Exercise description:
Extract every text line from all the records below, reproducing each one word for word and leaving out the pictures.

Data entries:
◆ ◆ ◆ ◆ ◆ ◆ ◆

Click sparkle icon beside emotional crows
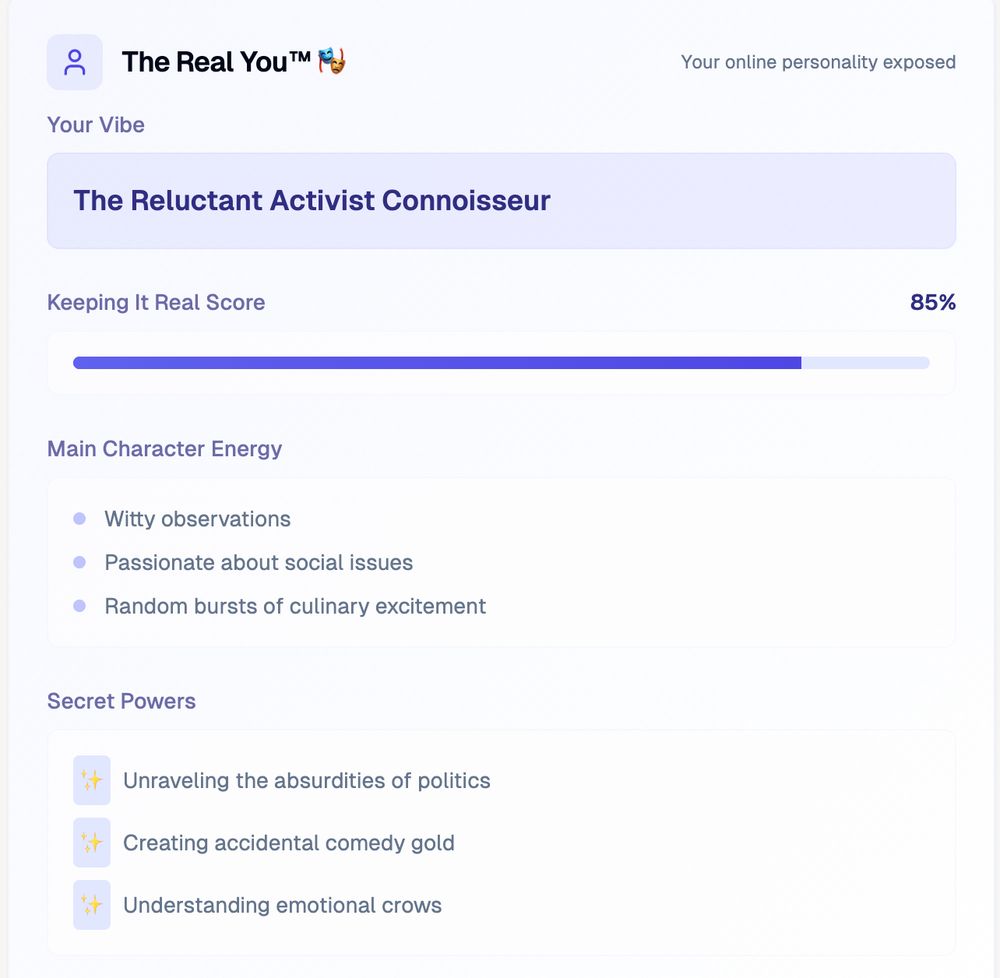Screen dimensions: 1000x978 [92, 905]
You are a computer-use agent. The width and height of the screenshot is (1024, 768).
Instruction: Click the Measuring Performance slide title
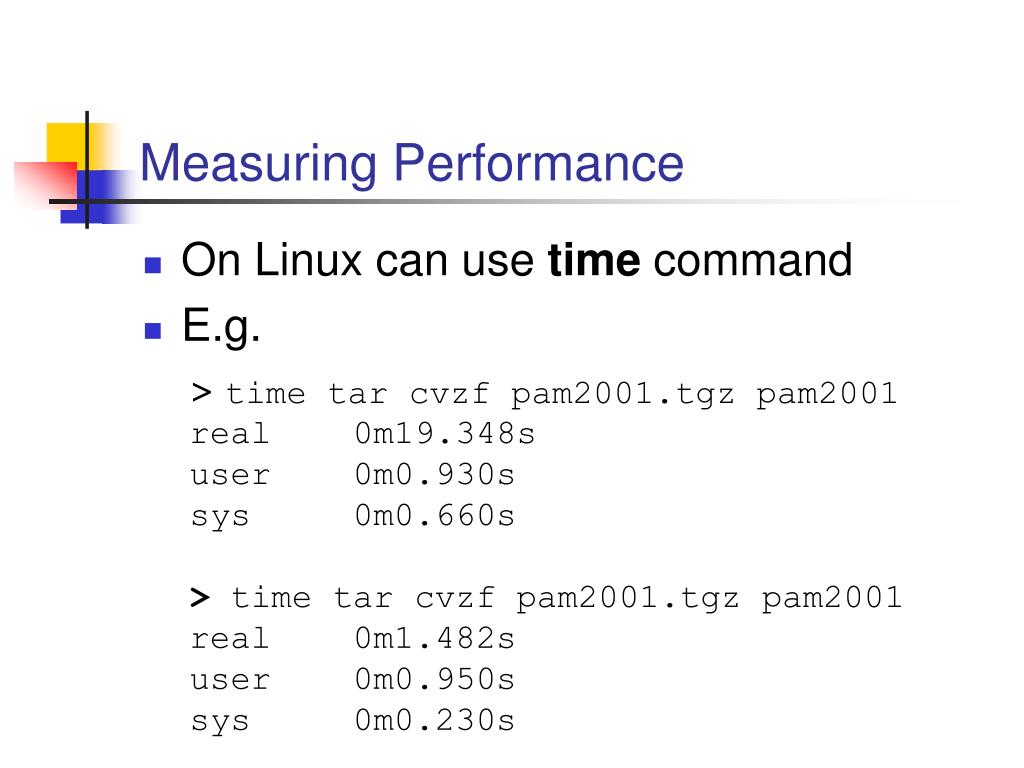pyautogui.click(x=411, y=163)
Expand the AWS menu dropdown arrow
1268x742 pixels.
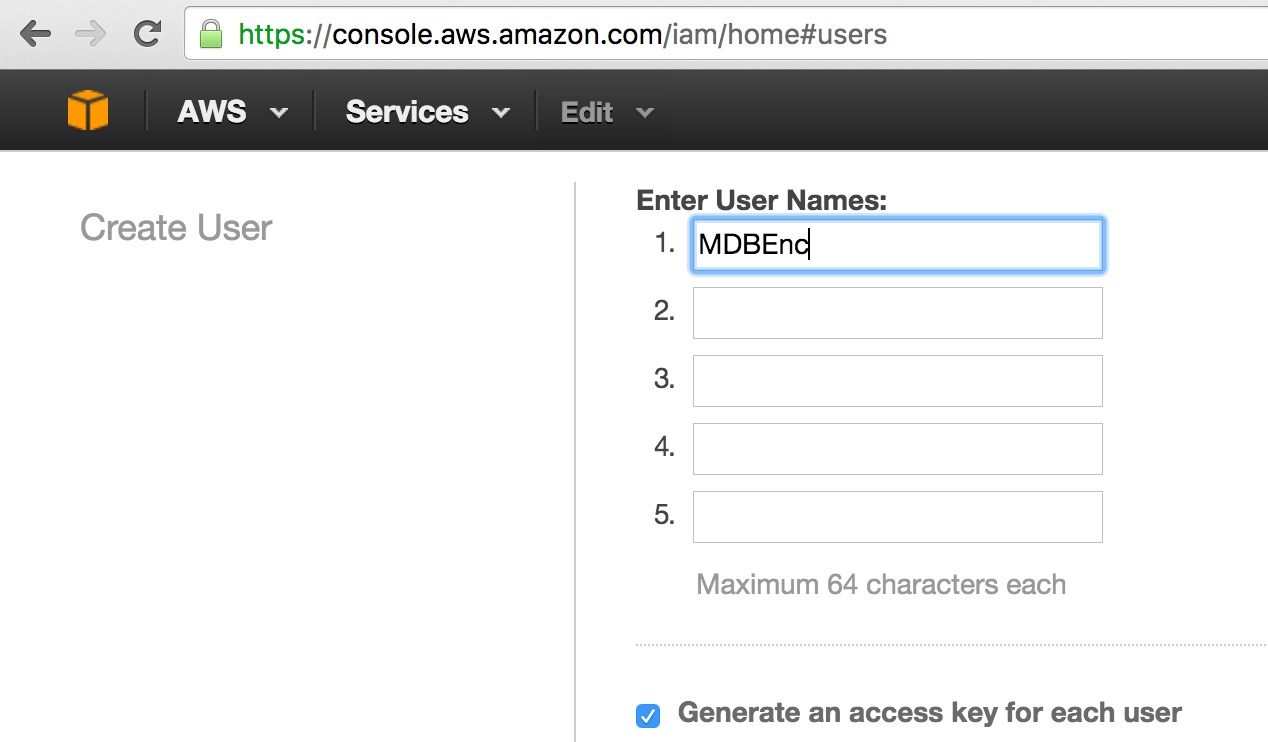[279, 113]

◆ ◆ ◆ ◆ ◆ ◆ ◆

Written solution:
Click sparkle icon beside emotional crows
Screen dimensions: 1000x978 [92, 905]
You are a computer-use agent. The width and height of the screenshot is (1024, 768).
Instruction: Click the Measuring Performance slide title
pyautogui.click(x=411, y=163)
Expand the AWS menu dropdown arrow
1268x742 pixels.
[279, 113]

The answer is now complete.